### Tugas Kerja
Kutip persis bagian renungan tentang St Gregorius Agung, dari "Namun merenungkan hidup" sampai "sebagai pusat semesta.".

### Kutipan Teks
════════

Pesta St Gregorius Agung, Uskup dan Pujangga Gereja
Bacaan I 1 Kor 3:1-9
Bacaan Injil Luk 4: 38-44
Salah satu sahabat saya, seorang frater yang sedang menjalani Tahun Orientasi Kerasulan, suka berbagi cerita tentang aktivitasnya yang bertimbun. Tuntutan kerja yang tinggi dan aneka kesempatan mengembangkan diri bertemu dengan jiwa muda penuh semangat berkobar dan, kesediaan bekerja keras nyaris workaholic, bagaikan dulang dengan tudung saji, cocok benar. Suatu Minggu pagi saya menemukan mug baru di lemari dengan pesan yang menalikan kerja dan cinta. Saya tak dapat menahan diri untuk mengambil foto mug dengan pesan itu disandingkan dengan helm sepeda yang suka menemani saya kemana-mana untuk urusan studi, kerja maupun rekreasi. Saya kirimkan foto itu via whatsapp padanya. Sedikit vitamin untuk jiwa, sebuah ungkapan kebijaksanaan yang juga disuarakan tokoh sekaliber Oprah Winfrey dan Steve Jobs.
Namun merenungkan hidup St Gregorius Agung, DWYL (Do What You Love) yang telah menjadi mantra kerja masa kini, terasa sesungguhnya memiskinkan nilai kerja yang lebih dari pada ungkapan “kesenangan”. Kalau kita tidak hati-hati menempatkan dalam jendela makna yang tepat, DWYL akan menjadi sekedar variasi gema dari semangat individualisme yang memusatkan diri pada perayaan sukses dan kebahagiaan diri sendiri. DWYL bisa hanya menjadi sebuah variasi “the gospel of self-fulfillment” atau “the gospel of success” yang menempatkan diri sebagai pusat semesta.

════════

### Data Kajian
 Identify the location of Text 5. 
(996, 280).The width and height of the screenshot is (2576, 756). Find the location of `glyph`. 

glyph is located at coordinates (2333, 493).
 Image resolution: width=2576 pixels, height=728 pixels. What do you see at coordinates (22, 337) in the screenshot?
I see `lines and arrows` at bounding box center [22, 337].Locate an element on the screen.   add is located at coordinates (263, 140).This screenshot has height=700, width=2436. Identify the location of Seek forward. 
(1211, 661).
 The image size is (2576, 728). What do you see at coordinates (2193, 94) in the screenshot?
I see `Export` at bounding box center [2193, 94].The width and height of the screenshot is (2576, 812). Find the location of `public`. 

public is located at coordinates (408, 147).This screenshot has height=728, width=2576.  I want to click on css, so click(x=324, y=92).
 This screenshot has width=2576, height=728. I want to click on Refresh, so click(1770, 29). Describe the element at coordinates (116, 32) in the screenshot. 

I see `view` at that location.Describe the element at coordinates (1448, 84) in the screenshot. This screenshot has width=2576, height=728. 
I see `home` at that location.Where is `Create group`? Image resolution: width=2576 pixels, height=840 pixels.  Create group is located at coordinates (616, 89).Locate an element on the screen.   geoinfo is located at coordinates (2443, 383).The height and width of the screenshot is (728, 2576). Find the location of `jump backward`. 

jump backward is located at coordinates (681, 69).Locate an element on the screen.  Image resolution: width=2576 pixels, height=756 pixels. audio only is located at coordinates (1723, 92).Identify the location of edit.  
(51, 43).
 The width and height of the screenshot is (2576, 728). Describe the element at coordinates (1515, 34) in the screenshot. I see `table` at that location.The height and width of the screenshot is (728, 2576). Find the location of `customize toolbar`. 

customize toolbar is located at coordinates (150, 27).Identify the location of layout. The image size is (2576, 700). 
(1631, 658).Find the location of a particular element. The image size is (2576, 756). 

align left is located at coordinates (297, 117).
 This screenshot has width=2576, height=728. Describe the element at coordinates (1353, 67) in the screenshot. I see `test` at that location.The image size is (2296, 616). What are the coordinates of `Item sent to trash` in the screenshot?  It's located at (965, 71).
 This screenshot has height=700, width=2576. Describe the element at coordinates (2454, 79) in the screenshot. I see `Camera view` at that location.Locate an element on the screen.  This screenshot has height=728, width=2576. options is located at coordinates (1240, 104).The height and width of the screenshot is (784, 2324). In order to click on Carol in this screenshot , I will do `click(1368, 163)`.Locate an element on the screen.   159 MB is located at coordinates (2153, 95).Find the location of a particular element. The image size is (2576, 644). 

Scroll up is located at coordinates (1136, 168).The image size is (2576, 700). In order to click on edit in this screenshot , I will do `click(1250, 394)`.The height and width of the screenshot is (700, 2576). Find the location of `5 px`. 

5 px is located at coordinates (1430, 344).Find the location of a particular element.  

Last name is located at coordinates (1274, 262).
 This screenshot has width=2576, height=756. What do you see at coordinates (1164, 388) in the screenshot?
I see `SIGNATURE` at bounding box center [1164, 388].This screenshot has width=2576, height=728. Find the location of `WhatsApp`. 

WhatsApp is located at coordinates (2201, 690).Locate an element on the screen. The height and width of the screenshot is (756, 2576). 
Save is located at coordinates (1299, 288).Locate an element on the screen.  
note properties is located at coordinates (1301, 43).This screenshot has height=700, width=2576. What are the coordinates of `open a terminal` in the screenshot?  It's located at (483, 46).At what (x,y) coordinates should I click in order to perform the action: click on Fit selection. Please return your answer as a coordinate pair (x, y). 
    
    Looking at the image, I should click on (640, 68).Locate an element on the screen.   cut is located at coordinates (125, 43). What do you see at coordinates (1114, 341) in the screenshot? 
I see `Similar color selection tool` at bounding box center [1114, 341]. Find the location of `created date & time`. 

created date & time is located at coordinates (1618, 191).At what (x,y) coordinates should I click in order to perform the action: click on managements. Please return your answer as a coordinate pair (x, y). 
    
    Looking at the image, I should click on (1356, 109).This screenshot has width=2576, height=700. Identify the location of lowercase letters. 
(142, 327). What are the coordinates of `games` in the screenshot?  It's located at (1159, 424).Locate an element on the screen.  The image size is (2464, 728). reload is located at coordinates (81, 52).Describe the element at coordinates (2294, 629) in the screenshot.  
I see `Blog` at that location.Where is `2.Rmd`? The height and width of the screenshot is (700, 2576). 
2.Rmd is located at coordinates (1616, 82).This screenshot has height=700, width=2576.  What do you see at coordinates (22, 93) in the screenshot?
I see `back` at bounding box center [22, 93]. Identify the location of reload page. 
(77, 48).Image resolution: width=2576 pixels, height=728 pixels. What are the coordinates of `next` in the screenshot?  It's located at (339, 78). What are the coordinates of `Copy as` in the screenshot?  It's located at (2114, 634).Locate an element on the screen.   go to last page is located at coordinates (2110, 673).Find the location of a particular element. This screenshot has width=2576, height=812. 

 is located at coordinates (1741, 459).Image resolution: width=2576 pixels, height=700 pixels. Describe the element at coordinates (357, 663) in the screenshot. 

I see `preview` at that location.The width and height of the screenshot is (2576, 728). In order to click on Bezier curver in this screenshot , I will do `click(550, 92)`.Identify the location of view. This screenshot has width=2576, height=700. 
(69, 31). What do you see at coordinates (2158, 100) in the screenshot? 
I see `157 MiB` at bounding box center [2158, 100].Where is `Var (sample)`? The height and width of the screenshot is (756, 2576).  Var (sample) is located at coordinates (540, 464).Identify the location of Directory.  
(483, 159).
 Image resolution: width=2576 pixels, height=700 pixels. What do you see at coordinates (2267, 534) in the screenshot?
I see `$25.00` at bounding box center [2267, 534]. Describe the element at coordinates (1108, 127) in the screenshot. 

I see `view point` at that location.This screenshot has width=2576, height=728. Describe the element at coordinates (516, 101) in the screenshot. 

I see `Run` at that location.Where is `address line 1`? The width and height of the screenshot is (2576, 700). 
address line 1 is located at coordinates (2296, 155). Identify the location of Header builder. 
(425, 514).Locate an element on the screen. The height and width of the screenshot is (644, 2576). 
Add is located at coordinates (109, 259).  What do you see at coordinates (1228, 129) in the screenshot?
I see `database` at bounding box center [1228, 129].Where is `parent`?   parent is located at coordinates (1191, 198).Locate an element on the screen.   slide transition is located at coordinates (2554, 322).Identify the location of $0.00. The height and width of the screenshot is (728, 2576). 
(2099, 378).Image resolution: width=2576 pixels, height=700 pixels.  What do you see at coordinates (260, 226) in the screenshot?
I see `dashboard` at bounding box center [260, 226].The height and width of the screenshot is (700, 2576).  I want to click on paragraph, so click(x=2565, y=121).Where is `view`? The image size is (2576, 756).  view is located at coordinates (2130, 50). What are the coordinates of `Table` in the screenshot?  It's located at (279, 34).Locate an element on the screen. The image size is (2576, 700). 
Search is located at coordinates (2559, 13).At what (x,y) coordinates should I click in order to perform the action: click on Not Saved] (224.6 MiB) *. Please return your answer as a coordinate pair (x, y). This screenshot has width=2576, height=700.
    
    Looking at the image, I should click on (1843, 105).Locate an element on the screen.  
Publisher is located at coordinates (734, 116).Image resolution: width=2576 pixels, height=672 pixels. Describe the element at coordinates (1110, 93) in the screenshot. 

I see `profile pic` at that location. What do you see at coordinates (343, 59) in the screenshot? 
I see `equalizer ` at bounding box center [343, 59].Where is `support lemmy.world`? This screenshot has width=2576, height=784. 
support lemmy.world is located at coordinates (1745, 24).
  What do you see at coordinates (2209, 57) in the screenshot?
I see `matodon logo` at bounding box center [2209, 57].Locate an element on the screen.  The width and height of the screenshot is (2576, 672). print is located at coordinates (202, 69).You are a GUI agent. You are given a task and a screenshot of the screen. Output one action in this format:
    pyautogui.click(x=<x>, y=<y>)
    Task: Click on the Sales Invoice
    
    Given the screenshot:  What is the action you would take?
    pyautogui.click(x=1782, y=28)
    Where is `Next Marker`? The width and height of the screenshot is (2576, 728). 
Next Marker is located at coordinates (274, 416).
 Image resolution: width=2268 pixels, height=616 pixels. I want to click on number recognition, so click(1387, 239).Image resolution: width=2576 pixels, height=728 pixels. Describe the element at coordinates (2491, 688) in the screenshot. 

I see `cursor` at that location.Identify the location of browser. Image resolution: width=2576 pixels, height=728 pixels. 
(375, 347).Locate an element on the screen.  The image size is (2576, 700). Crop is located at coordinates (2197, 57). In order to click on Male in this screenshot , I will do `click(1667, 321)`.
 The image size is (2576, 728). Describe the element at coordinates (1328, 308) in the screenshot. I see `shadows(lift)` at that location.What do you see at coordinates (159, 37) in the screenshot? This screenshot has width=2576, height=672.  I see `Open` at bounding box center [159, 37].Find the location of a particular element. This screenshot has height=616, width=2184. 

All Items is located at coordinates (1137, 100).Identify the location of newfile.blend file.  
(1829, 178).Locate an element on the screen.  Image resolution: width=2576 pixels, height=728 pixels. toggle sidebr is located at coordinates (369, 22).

════════

### Hasil Latihan Ini
Namun merenungkan hidup St Gregorius Agung, DWYL (Do What You Love) yang telah menjadi mantra kerja masa kini, terasa sesungguhnya memiskinkan nilai kerja yang lebih dari pada ungkapan “kesenangan”. Kalau kita tidak hati-hati menempatkan dalam jendela makna yang tepat, DWYL akan menjadi sekedar variasi gema dari semangat individualisme yang memusatkan diri pada perayaan sukses dan kebahagiaan diri sendiri. DWYL bisa hanya menjadi sebuah variasi “the gospel of self-fulfillment” atau “the gospel of success” yang menempatkan diri sebagai pusat semesta.